1. A visual inspection system for photovoltaic module defects based on images acquired by unmanned aerial vehicles (UAVs), characterized in that, The system includes: The raw image signal receiving unit is used to acquire the raw inspection images containing planar array targets collected by the imaging platform; The geometric reference feature extraction unit is used to identify the gradient direction moment features of the corresponding planar array target edges in the original inspection image, calculate the direction entropy of the gradient direction moment features in a preset neighborhood, lock the structured linear feature flow by filtering out non-target texture interference terms with direction entropy less than a preset threshold, and determine the vanishing point of the image space based on the intersection geometric constraints of the structured linear feature flow. The spatial dimension regularization unit is used to construct a homography transformation matrix based on the mapping relationship between the vanishing point and the preset rectangular reference, and to perform inverse mapping processing on the perspective distortion area in the original inspection image to the Euclidean coordinate plane to generate an orthophoto feature map with geometric rigidity. The target defect detection unit is used to extract the unitized target image corresponding to each grid index in the logical grid coordinate system constructed by the orthophoto feature map, calculate the deviation of the unitized target image relative to the local brightness background, determine the defect pixel coordinates based on the pixel area where the deviation exceeds the preset abnormal threshold, and identify the morphological abnormal features corresponding to the defect pixel coordinates.

2. The photovoltaic module defect visual inspection system based on UAV image acquisition according to claim 1, characterized in that, The geometric reference feature extraction unit is also used to calculate the gradient energy centroid of the structured linear feature flow in the edge normal direction to refine the positioning coordinates of the gradient direction moment feature to the sub-pixel level, and to perform linear regression processing on the sub-pixel level positioning points using the least squares fitting algorithm to generate calibrated feature line parameters. The geometric reference feature extraction unit corrects the coordinate position of the vanishing point based on the calibrated feature line parameters.
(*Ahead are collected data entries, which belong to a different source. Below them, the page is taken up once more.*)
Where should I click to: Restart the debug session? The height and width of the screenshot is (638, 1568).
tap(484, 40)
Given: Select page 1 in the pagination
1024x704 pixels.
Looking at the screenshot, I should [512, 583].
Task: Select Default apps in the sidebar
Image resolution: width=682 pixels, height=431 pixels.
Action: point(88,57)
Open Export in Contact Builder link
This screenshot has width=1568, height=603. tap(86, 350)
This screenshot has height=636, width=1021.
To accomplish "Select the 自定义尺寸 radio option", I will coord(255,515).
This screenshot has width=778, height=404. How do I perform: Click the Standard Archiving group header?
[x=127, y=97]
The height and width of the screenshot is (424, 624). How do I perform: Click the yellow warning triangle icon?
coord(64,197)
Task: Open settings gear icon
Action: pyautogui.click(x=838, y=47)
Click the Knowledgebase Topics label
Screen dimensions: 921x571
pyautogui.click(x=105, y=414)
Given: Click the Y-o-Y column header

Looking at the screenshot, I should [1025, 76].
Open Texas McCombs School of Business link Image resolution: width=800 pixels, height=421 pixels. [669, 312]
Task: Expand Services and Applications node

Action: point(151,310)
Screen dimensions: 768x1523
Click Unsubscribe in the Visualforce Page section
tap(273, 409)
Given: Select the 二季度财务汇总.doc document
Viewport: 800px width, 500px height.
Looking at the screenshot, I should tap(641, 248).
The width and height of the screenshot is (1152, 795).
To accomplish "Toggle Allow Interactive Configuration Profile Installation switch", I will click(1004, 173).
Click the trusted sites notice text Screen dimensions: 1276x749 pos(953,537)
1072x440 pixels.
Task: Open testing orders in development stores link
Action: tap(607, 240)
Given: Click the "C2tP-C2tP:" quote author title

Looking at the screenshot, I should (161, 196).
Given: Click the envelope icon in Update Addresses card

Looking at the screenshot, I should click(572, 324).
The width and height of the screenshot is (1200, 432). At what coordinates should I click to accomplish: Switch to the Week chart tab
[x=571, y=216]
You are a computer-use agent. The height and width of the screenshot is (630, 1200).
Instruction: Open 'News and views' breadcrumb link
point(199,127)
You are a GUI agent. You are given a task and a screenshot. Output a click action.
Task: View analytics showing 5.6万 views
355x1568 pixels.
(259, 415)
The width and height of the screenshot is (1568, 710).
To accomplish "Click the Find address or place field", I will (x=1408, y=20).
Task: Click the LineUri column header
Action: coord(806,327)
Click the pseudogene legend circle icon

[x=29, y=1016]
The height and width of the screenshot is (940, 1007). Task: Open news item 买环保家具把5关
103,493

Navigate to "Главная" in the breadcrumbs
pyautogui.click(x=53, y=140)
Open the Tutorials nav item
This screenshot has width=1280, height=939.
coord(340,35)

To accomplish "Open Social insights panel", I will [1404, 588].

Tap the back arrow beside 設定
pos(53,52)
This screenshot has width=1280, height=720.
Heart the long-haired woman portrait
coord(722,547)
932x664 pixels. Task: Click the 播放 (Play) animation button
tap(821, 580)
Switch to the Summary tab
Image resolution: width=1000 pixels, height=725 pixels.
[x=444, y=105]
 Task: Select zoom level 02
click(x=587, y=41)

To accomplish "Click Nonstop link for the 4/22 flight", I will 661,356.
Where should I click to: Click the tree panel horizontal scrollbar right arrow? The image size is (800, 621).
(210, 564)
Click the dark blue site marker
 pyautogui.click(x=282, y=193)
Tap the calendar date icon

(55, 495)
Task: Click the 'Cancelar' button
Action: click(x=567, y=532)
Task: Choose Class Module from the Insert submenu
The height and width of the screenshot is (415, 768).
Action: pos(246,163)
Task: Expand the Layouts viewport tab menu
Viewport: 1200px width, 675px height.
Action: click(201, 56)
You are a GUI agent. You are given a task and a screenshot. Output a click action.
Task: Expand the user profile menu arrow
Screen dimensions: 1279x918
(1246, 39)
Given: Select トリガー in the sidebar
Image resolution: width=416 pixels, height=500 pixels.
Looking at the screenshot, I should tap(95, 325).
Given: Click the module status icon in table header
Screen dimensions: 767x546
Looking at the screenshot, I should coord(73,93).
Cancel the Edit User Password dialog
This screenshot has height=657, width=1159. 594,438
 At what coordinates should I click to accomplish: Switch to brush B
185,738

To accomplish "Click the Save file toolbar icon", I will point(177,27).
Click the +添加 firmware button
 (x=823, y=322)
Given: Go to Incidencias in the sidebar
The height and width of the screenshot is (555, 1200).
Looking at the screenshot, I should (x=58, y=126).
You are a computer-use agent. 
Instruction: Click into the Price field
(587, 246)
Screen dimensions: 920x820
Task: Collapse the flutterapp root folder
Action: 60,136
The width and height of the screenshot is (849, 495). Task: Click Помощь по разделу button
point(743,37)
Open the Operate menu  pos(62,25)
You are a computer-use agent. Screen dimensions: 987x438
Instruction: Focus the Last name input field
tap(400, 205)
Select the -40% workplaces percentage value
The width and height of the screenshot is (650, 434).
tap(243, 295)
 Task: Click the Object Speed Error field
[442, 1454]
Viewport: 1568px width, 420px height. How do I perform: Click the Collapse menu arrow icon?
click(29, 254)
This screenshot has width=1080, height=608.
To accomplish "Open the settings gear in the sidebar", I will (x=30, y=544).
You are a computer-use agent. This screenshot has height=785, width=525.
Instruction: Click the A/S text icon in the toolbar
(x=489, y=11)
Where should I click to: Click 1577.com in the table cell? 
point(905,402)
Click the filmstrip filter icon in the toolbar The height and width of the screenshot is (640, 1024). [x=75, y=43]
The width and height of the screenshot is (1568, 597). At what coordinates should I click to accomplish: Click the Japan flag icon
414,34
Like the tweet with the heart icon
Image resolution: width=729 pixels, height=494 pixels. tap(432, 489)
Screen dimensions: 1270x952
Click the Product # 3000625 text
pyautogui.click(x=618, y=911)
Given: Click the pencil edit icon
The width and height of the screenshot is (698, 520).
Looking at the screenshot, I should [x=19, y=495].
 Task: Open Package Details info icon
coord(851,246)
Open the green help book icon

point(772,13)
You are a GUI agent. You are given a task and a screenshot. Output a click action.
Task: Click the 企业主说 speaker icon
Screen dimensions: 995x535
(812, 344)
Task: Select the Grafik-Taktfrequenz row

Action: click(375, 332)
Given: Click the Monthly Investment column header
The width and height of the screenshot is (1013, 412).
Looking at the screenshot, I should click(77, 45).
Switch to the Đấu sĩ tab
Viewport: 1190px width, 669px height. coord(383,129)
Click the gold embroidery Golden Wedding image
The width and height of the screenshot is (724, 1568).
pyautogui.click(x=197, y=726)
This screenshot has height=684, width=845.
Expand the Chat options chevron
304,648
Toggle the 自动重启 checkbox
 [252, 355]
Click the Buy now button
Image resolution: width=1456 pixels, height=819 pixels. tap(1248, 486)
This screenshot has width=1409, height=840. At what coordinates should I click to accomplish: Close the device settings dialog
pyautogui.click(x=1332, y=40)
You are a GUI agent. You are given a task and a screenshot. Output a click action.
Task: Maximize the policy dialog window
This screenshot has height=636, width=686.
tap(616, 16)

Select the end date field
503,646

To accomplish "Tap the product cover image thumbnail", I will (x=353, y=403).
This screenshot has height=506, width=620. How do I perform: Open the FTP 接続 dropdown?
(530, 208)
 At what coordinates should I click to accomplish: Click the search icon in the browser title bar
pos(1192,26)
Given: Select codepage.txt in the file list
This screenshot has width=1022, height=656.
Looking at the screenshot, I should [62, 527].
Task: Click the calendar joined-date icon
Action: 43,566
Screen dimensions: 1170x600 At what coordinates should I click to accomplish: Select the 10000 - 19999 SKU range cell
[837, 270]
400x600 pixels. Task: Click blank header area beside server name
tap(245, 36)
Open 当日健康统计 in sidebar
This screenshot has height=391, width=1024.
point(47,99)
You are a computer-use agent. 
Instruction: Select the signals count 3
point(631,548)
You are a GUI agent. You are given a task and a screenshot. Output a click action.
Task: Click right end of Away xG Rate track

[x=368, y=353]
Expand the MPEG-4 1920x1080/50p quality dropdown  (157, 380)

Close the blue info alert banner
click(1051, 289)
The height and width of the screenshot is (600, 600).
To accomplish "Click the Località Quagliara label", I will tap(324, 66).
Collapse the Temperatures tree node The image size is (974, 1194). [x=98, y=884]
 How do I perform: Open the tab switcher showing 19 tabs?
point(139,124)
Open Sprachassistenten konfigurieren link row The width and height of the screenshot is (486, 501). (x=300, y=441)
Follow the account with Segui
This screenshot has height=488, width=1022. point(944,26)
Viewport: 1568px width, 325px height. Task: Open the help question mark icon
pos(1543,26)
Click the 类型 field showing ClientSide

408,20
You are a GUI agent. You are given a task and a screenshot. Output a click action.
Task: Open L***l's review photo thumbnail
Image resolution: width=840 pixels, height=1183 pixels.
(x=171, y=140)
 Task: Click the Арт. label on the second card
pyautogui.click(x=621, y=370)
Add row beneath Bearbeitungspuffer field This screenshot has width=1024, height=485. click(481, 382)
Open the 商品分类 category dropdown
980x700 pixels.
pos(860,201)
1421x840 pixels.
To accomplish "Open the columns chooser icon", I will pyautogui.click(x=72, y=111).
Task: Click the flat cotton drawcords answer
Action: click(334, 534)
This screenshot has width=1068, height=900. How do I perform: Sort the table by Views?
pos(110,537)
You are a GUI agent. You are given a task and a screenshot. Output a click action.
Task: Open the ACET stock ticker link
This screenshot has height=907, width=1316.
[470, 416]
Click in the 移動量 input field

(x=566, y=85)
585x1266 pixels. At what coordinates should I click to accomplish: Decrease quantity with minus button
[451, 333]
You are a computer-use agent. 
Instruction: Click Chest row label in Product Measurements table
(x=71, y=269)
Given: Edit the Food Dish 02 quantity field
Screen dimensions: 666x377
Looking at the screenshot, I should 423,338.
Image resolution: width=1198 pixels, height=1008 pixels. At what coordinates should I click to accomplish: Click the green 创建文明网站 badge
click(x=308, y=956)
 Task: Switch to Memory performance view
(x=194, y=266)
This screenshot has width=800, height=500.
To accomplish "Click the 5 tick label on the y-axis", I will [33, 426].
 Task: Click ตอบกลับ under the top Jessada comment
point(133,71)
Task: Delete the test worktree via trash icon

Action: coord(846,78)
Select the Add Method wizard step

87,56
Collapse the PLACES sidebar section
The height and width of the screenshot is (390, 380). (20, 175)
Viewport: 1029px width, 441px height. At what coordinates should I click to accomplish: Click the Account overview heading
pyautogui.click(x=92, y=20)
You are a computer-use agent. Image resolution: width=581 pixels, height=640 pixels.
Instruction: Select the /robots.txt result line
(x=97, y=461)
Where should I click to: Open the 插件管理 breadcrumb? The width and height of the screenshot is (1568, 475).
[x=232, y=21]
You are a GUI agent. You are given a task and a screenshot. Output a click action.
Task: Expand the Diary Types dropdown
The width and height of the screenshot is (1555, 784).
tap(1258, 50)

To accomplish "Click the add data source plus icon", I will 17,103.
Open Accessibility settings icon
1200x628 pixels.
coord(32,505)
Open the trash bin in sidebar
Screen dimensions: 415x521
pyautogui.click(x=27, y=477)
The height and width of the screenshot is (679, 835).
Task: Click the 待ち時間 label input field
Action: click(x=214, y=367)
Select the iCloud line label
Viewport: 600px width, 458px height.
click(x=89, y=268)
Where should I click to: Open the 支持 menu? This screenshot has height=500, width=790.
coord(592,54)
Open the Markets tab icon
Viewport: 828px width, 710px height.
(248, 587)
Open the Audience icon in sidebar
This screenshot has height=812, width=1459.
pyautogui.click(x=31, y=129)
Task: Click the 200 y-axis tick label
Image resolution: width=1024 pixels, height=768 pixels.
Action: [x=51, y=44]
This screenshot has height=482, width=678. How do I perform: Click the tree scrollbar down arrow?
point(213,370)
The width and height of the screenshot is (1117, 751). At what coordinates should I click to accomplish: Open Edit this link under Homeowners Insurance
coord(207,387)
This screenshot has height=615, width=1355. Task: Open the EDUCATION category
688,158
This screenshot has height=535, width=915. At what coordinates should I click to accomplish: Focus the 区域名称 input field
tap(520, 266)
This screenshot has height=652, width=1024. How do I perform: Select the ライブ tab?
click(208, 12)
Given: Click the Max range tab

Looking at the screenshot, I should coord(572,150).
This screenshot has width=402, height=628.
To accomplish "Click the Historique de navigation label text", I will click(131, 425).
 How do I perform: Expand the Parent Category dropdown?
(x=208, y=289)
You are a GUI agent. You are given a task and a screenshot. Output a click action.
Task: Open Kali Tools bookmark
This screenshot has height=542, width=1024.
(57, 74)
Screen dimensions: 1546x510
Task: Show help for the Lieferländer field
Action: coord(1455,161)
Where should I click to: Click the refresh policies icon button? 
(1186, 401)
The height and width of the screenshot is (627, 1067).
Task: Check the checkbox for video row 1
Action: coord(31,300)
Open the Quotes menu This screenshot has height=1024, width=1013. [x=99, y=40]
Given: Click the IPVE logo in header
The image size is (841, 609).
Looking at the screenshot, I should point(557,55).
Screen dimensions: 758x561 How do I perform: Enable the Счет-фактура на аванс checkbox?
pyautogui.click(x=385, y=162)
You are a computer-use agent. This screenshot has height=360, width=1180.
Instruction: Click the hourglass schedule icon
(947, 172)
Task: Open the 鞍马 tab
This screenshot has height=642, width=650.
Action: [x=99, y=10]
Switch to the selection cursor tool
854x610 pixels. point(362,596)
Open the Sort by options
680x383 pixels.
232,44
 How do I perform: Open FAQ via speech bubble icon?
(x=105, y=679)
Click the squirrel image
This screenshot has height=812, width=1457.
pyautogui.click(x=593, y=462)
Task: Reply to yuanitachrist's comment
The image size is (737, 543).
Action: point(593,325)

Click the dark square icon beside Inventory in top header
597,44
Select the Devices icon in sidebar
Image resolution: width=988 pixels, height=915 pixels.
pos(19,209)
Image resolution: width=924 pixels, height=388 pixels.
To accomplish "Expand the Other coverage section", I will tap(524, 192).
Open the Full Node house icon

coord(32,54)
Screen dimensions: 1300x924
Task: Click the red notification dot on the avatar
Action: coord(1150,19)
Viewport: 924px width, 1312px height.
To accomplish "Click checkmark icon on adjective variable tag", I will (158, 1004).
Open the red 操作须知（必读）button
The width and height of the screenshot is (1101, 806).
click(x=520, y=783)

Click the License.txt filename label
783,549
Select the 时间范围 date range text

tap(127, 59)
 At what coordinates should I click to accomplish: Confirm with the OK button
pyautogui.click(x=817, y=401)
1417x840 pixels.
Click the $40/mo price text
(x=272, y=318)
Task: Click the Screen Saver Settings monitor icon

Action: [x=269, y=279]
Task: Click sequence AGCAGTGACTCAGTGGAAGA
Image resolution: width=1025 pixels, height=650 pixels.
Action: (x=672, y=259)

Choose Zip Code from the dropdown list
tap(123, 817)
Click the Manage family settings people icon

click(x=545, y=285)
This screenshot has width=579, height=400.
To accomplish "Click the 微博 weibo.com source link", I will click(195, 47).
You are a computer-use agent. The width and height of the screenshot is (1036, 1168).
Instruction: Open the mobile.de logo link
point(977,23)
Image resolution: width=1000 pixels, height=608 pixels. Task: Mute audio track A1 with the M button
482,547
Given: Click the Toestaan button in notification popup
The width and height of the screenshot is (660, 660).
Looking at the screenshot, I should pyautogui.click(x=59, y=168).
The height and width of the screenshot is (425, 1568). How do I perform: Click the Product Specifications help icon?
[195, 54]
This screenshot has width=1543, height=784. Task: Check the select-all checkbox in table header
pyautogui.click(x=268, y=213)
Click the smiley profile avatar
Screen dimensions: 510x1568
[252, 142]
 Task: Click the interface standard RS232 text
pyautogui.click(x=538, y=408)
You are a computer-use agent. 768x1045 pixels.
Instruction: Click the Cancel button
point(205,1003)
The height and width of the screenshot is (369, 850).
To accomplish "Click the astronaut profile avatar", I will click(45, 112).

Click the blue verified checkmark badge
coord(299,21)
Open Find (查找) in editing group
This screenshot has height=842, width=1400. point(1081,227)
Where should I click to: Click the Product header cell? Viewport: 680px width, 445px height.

3. The photovoltaic module defect visual inspection system based on UAV image acquisition according to claim 1, characterized in that, When determining the vanishing point, the geometric reference feature extraction unit is also used to perform the following steps: using the vanishing point as the origin of radiation, a virtual ray cluster is generated in the space of the original inspection image; the virtual ray cluster and the gradient direction moment feature are subjected to geometric consensus verification to remove linear noise components that do not conform to the constraints of the origin of radiation.

4. The photovoltaic module defect visual inspection system based on UAV image acquisition according to claim 1, characterized in that, In the process of generating orthophoto maps, spatial dimension regularization units are also used to construct geometric virtual constraints by utilizing the translational symmetry of planar array targets. By comparing the pixel span consistency of adjacent unitized target images in the orthophoto map, feedback correction is performed on the mapping parameters of the homography transformation matrix.

5. A photovoltaic module defect visual inspection system based on UAV-acquired images according to claim 4, characterized in that, The logic for feedback correction performed by the spatial dimension warping unit includes: calculating the reprojection residual R for pixel span consistency, using the following formula: Where xi is the preset theoretical center x-coordinate of the i-th unitized target image in the standard Euclidean coordinate plane, and yi is the corresponding preset theoretical center y-coordinate; xi is the actual center x-coordinate in the pixel space after homography transformation matrix mapping, and yi is the corresponding actual center y-coordinate; n is the total number of unitized target images; when the reprojection residual R is greater than the preset deviation threshold, the local coordinate perturbation algorithm is executed to compensate for the geometric distortion caused by the non-coplanarity of the planar array targets.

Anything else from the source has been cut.